* [DATA SHOWN]:

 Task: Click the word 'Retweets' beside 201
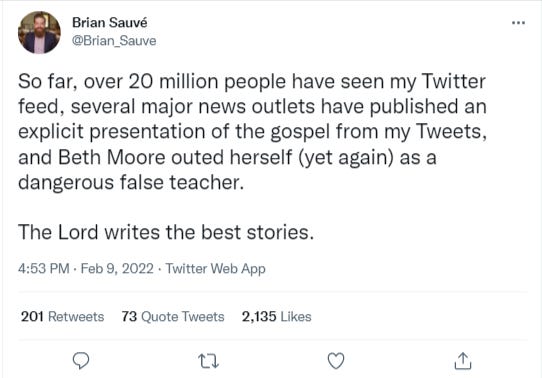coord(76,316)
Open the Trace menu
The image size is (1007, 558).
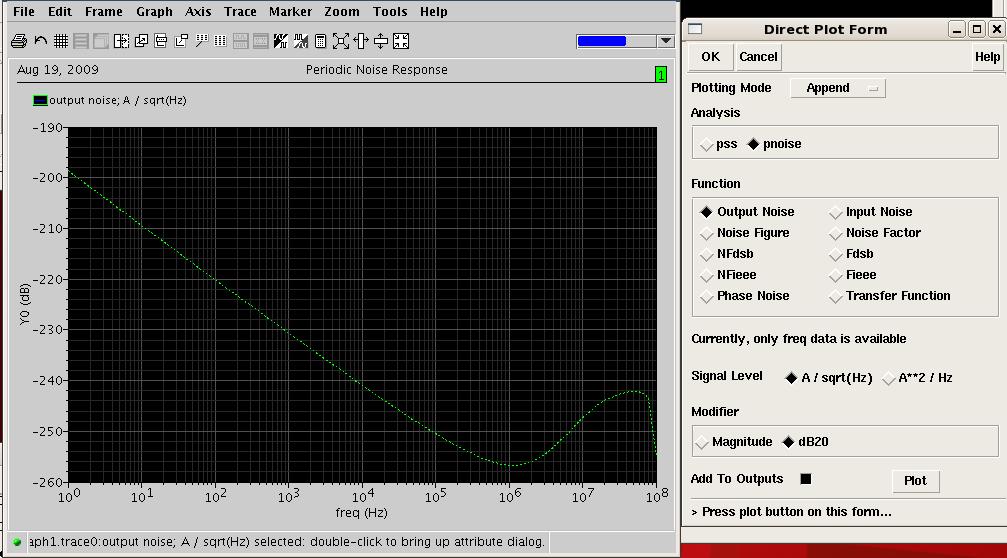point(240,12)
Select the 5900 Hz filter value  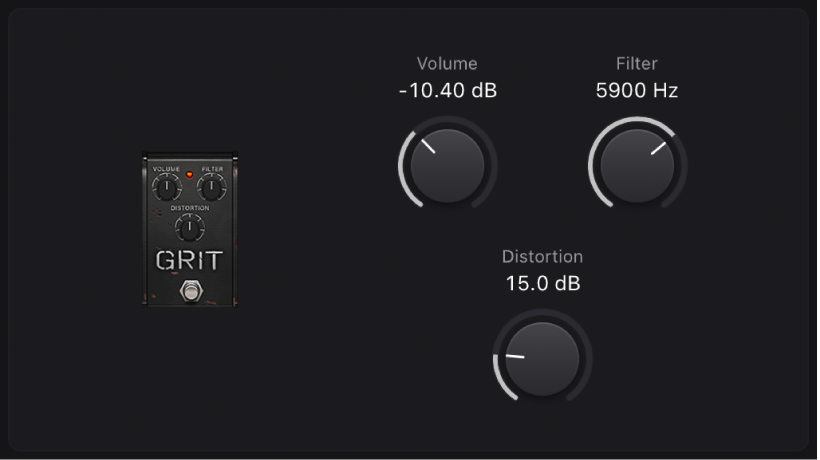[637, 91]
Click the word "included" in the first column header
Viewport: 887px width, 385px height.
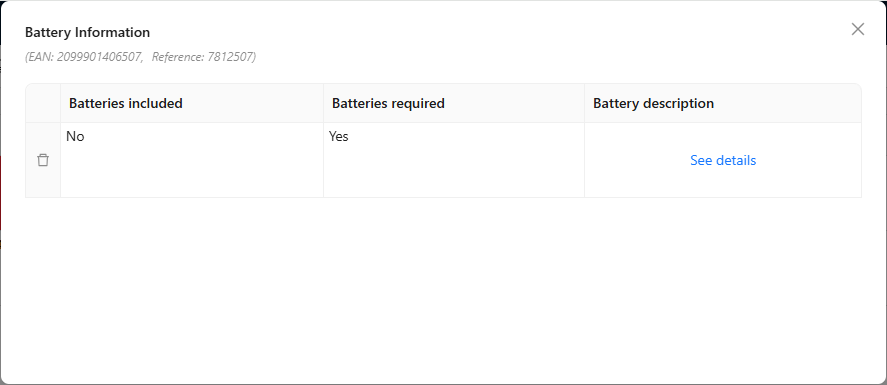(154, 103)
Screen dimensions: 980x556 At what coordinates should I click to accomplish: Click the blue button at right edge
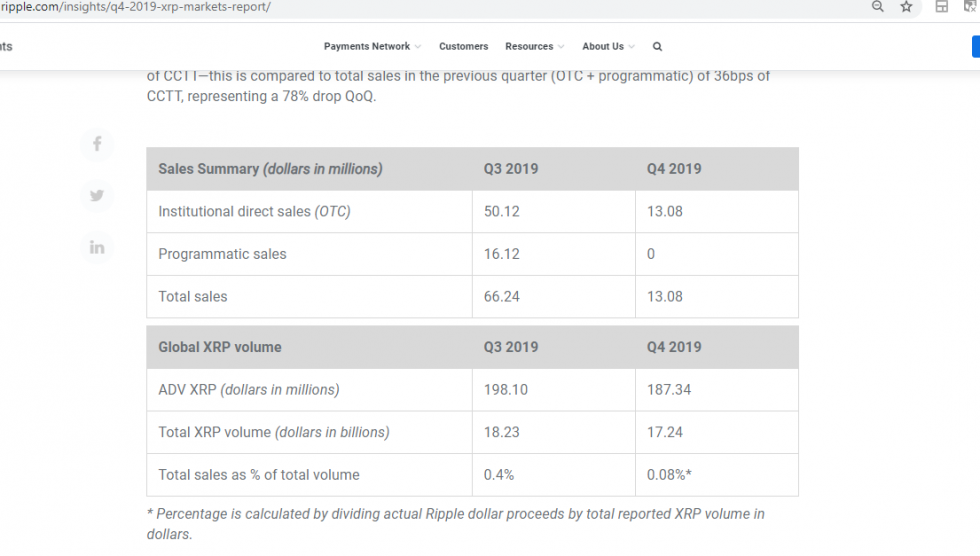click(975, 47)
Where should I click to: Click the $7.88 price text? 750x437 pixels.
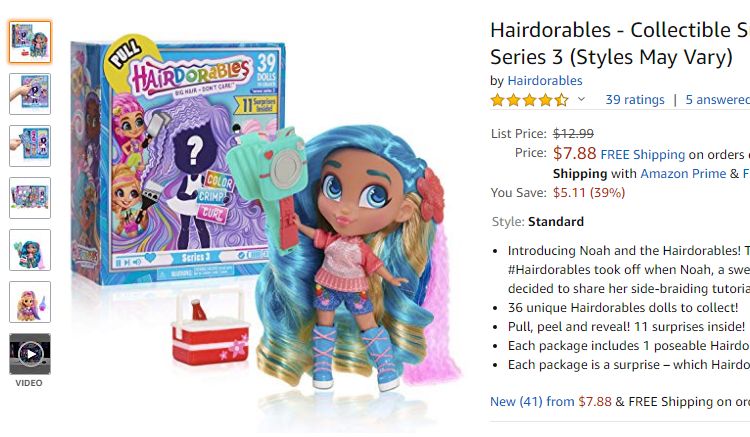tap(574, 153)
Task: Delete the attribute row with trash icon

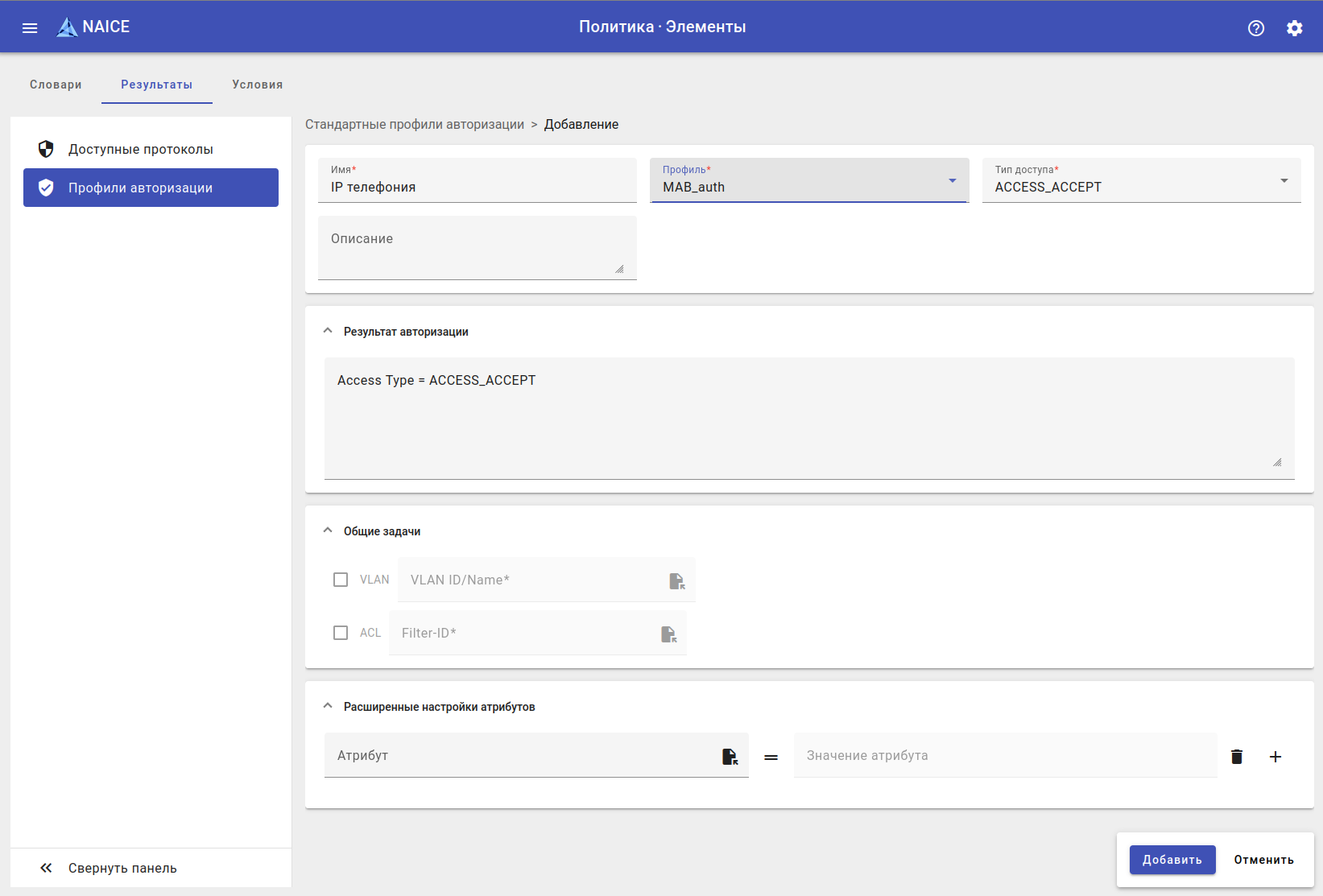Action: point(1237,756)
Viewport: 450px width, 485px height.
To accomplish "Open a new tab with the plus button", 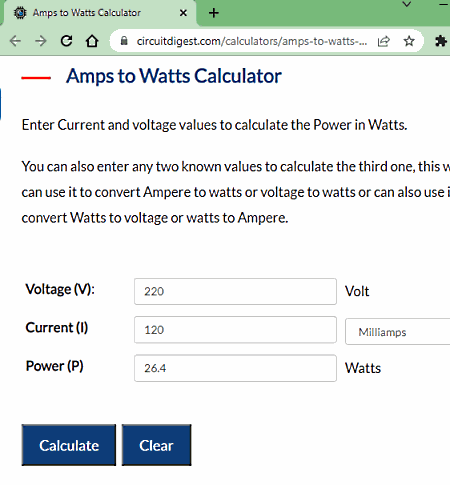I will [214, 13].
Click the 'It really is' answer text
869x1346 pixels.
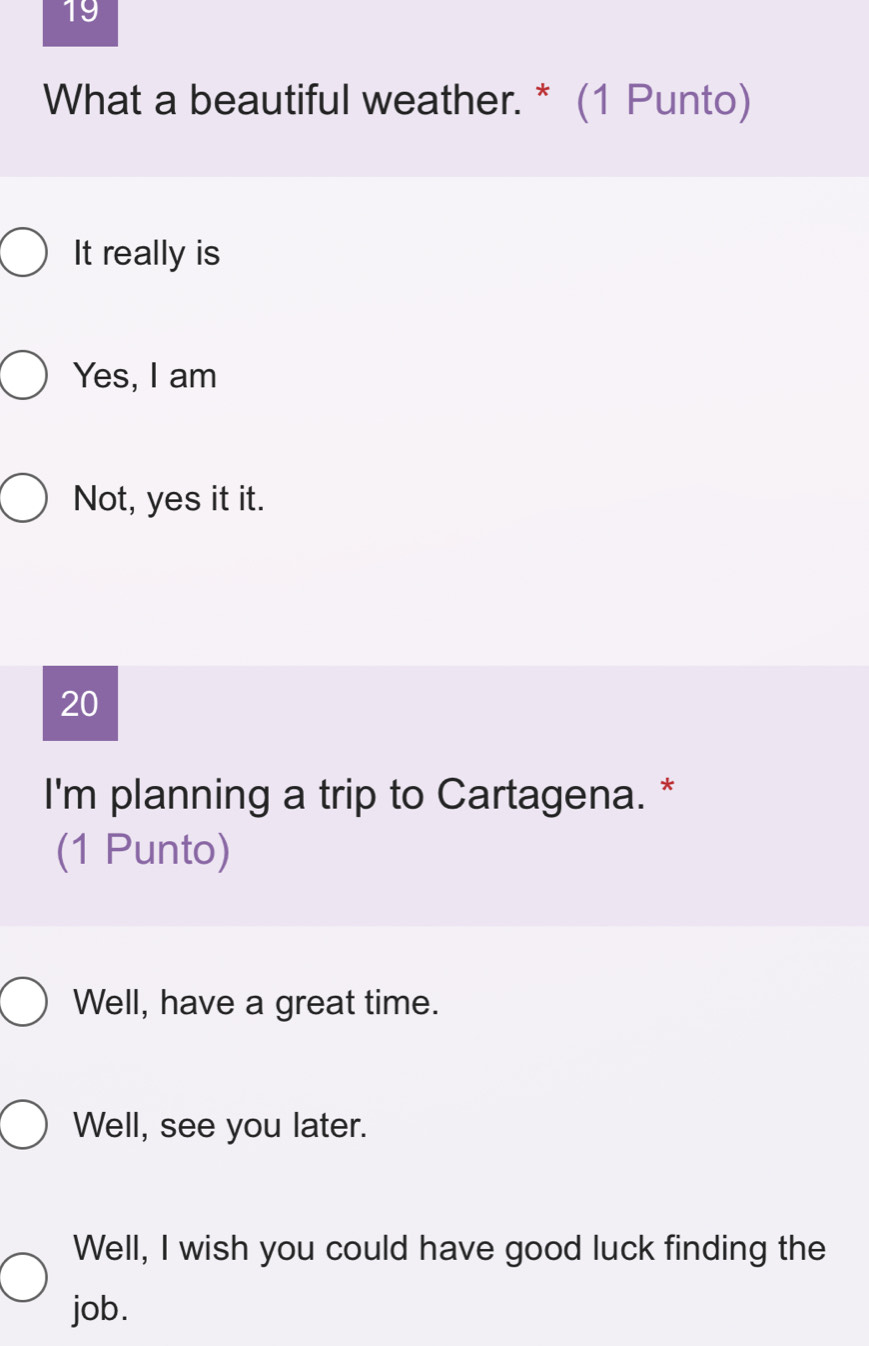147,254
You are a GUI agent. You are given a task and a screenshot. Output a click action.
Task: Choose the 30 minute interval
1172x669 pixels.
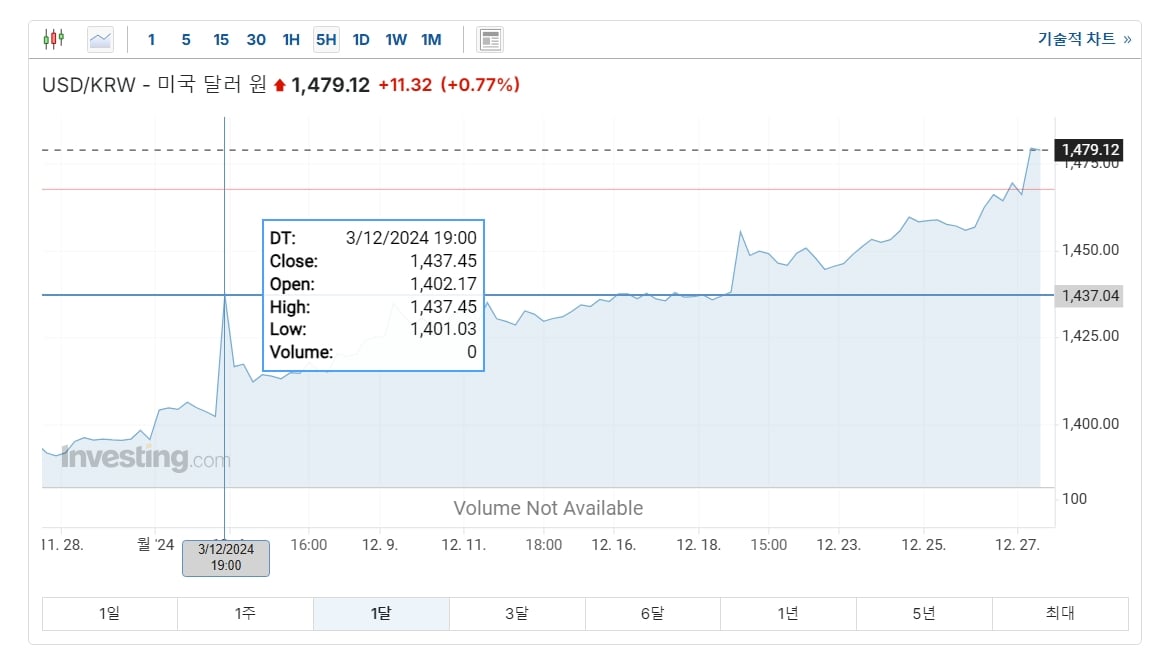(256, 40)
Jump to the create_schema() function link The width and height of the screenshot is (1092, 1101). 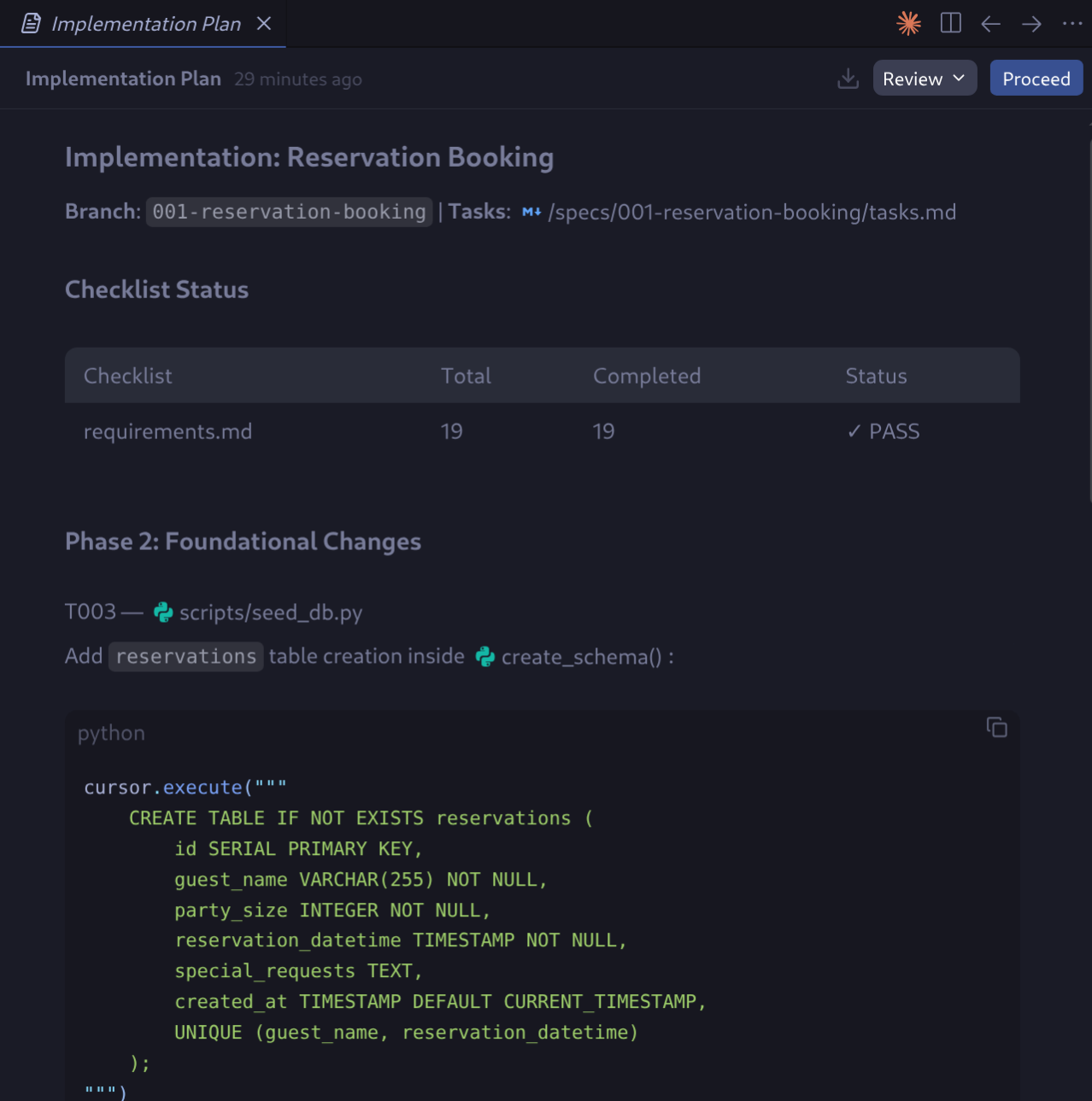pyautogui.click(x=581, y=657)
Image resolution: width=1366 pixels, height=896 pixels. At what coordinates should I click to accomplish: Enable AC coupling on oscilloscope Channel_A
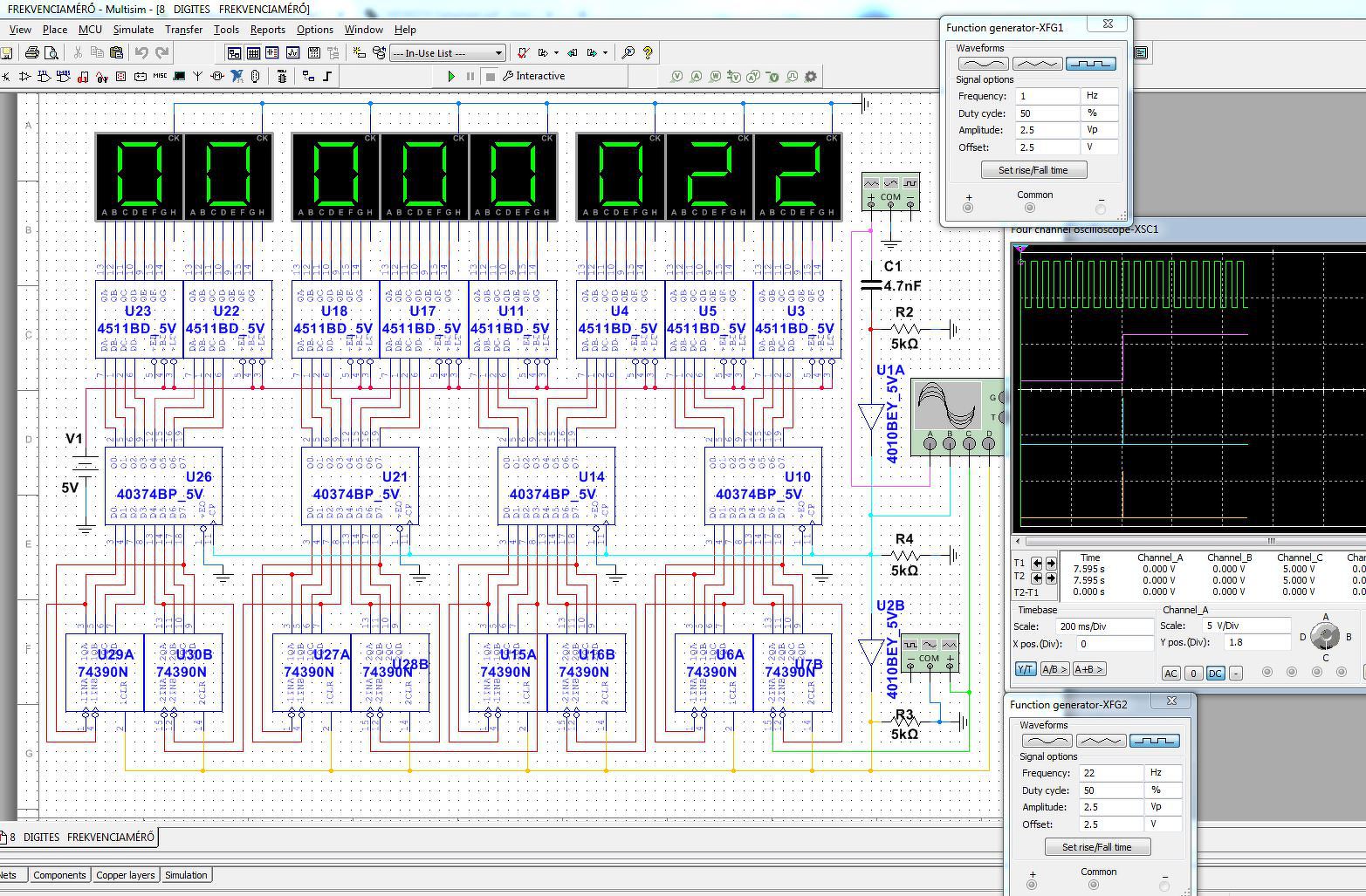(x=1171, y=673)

* [WHAT YOU WILL DO]: All lines from the one holding "Image resolution: width=1366" to the end of the listing above need to be duplicated exactly. None of the pictures should be included.

* [ANSWER TO THIS TASK]:
Image resolution: width=1366 pixels, height=896 pixels. At what coordinates should I click to accomplish: Enable AC coupling on oscilloscope Channel_A
(x=1171, y=673)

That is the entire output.